Das christliche Dorf ist zur Zielscheibe von Islamisten geworden. Bildquelle: Unbekannt Das christliche Dorf ist zur Zielscheibe von Islamisten geworden.
Gestern haben türkisch-islamistische Milizen die Region Til Temir angegriffen. Die Region liegt unweit der Frontline zur von der Türkei besetzten Zone in Rojava. Der Militärrat der Suryoye konnte den Angriff erfolgreich zurückgeschlagen.

Ziel des gestrigen Angriffs war das Dorf Um al-Key, welches immer wieder zur Zielscheibe türkisch-islamistischer Milizen wird. Der christliche Militärrat der Suryoye und die Habur-Verteidigungskräfte konnten nach stundenlangen nächtlichen Gefechten die Islamisten vom Eindringen in das Dorf abhalten. Weder christliche noch kurdische Kräfte kamen durch diesen Angriff zu schaden. Seitens der Islamisten sind, angesichts ihrer aggressiven Kriegsführung und der gestrigen Intensität, Verluste zu erwarten. Genaue Zahlen werden aber bewusst von der Türkei nicht genannt.

Die Dörfer bei Til Temir sind von hoher strategischer Bedeutung und werden daher regelmäßig von türkisch-islamistischen Milizen attackiert. Die Angriffe sind darüber hinaus auch symbolischer Natur, da die dortige Bevölkerung überwiegend christlich ist. Die Region ist seit der völkerrechtswidrigen Invasion Schauplatz hegemoniestrebender türkischer Außenpolitik, die einhergeht mit einer anhaltenden humanitären Katastrophe.

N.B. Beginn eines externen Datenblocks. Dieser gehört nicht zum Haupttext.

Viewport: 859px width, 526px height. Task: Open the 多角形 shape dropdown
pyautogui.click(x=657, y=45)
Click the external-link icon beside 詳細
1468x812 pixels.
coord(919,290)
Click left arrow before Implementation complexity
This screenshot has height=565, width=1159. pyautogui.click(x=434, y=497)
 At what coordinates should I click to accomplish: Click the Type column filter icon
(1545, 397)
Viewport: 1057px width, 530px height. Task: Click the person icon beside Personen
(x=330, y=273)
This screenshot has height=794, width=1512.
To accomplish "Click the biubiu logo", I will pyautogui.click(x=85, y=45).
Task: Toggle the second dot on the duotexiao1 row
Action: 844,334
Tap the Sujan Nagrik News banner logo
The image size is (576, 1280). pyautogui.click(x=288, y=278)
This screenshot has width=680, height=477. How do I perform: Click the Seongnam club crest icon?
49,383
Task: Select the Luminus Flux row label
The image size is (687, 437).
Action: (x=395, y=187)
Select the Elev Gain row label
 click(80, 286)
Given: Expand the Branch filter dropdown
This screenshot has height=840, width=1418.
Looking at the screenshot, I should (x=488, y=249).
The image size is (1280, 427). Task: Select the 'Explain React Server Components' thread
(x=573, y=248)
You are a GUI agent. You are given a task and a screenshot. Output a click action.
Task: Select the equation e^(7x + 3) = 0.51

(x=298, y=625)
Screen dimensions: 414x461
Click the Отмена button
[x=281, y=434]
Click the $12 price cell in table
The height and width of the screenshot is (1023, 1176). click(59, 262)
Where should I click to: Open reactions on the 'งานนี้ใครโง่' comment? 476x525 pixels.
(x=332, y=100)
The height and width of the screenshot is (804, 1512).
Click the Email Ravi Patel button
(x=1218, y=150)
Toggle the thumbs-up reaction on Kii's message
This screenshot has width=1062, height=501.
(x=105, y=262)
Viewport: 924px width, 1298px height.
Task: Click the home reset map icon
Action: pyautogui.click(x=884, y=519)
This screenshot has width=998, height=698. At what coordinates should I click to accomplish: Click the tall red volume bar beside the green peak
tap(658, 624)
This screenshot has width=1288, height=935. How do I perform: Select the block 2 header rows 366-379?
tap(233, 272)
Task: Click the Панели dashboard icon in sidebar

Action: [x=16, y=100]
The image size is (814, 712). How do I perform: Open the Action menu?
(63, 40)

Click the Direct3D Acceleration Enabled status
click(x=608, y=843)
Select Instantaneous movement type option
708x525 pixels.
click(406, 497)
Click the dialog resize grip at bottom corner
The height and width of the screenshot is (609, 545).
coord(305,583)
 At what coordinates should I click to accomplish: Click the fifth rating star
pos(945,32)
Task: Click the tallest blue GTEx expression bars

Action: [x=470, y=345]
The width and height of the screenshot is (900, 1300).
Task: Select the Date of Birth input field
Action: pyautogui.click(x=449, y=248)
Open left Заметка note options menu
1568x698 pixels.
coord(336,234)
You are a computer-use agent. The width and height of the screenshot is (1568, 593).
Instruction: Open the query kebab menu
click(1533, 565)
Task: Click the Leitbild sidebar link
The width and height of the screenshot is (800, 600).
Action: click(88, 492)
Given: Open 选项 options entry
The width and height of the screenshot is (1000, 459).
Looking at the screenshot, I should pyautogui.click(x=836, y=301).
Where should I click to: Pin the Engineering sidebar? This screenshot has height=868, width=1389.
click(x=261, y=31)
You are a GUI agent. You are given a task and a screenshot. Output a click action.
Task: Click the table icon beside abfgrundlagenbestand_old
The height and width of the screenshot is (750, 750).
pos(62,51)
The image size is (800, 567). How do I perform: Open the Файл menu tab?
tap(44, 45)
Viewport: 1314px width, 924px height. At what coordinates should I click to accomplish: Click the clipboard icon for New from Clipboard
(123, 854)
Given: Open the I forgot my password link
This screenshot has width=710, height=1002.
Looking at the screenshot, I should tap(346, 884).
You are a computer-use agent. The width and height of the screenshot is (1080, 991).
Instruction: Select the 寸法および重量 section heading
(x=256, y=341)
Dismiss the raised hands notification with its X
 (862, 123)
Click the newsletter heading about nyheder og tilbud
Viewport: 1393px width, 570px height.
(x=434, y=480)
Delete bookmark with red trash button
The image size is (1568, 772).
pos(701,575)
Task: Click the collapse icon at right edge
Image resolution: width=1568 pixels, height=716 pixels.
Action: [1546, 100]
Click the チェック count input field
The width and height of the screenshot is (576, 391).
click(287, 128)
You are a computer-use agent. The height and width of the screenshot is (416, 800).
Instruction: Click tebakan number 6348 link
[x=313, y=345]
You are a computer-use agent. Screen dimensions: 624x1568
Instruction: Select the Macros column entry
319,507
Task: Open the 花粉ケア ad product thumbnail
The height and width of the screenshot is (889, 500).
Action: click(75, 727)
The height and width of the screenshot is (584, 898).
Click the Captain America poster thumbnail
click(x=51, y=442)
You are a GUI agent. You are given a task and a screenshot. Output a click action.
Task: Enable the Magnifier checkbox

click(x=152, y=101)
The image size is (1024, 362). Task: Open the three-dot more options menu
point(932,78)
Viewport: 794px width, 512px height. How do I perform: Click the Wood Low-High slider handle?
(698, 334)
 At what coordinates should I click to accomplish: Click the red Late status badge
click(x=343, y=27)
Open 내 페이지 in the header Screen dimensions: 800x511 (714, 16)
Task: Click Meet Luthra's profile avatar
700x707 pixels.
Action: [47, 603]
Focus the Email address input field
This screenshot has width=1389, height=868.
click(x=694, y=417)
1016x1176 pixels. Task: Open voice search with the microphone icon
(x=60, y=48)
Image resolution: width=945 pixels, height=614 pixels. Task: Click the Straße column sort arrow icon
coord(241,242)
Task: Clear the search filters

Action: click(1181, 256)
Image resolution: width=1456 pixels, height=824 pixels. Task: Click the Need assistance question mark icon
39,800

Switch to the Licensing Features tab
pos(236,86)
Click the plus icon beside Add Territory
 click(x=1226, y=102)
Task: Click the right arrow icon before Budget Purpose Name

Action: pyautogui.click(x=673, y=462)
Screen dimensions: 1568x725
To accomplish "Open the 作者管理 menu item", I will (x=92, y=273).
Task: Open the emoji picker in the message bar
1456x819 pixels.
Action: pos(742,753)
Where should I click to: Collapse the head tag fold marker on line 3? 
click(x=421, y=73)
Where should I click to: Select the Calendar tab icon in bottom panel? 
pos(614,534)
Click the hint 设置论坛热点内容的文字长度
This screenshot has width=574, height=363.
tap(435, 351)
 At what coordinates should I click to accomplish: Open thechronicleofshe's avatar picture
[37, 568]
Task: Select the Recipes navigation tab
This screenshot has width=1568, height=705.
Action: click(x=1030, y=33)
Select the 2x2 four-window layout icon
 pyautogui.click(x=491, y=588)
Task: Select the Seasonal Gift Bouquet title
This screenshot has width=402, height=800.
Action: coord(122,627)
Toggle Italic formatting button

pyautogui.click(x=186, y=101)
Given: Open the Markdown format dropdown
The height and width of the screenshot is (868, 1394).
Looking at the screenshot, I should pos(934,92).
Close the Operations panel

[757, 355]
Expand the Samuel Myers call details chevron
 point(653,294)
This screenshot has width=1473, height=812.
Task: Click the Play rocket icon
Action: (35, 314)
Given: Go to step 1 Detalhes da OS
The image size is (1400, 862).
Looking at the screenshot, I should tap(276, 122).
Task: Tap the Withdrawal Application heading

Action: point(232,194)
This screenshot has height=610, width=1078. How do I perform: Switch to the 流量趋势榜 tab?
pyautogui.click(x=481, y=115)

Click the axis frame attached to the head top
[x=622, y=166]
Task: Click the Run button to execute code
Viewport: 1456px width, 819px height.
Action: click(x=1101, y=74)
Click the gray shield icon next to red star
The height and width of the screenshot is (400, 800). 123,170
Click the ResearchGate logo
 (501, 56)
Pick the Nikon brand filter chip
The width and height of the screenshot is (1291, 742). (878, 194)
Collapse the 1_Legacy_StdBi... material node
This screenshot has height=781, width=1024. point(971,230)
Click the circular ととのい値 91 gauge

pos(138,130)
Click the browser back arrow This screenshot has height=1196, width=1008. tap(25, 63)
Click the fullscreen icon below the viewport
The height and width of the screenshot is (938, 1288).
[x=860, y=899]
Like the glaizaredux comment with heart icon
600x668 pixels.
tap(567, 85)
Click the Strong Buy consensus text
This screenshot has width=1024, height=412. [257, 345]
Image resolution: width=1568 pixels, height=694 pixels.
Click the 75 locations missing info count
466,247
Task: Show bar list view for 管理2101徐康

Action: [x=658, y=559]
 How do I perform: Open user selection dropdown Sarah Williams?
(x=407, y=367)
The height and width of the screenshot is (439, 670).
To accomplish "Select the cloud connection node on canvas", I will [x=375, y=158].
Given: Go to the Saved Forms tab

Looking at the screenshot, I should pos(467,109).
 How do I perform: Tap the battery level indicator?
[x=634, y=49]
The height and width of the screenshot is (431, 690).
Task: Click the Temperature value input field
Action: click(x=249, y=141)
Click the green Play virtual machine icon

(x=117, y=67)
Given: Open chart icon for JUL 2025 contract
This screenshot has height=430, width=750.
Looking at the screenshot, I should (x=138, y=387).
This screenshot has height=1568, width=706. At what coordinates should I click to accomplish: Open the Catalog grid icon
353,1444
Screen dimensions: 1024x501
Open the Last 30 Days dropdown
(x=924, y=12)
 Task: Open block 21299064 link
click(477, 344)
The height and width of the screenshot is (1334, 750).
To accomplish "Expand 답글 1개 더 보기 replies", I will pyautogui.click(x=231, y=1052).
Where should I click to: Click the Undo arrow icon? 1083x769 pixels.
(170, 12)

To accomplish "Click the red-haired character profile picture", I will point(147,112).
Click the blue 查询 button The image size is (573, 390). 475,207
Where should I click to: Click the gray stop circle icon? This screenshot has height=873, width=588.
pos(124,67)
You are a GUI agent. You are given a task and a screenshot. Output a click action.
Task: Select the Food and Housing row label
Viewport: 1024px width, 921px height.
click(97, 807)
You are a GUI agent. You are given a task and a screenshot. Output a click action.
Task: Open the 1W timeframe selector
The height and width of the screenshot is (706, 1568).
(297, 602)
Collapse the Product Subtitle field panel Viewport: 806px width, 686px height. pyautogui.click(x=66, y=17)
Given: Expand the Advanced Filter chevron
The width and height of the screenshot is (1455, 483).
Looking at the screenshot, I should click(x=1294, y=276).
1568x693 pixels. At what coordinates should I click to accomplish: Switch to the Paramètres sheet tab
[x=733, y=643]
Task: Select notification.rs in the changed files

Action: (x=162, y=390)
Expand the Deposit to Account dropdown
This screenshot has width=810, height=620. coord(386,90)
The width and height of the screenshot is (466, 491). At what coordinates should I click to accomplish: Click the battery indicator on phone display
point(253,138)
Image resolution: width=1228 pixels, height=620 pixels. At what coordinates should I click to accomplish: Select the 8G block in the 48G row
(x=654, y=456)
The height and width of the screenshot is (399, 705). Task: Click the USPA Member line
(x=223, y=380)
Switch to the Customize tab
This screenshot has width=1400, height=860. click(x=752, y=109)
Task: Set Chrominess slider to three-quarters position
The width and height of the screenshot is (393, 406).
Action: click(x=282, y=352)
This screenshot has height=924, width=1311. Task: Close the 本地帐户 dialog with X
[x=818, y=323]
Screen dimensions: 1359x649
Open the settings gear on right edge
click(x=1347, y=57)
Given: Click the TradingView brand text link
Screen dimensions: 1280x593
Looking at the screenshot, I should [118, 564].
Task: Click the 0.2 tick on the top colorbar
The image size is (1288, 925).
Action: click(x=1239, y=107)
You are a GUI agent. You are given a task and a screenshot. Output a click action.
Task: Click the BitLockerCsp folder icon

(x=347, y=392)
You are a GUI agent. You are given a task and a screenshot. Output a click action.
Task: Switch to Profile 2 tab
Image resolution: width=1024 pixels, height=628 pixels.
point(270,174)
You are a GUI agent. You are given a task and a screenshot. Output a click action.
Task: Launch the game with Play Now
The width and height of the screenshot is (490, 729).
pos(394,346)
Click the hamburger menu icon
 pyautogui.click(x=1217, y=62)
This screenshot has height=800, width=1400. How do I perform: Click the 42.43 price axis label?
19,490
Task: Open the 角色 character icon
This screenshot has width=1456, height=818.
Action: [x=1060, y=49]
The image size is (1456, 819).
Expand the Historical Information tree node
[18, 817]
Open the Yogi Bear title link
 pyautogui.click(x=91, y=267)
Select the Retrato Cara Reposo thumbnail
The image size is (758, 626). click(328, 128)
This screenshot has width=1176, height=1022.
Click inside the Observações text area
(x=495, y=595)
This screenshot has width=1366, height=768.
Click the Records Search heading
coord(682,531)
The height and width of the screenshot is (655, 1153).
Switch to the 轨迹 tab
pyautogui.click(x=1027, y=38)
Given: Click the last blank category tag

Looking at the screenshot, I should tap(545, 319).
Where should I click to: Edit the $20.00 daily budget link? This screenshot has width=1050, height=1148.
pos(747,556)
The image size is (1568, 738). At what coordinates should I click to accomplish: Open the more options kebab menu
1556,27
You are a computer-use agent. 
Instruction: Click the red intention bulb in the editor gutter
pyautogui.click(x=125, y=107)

Die über Russland vereinbarte Waffenruhe wird regelmäßig von den türkischen Auxiliartruppen verletzt. Neben Frauen und Ältere, kamen bei ähnlichen Angriffen auch Kinder ums Leben. Aufgrund dieser Umstände ist das geregelte Leben in dieser Region, seit Anbeginn der türkischen Invasion, unmöglich geworden. Aufgrund dieser Gefahr mussten unzählige Schulen und soziale Einrichtungen geschlossen werden. Viele Menschen haben als Binnenflüchtlinge ihre Heimat verlassen.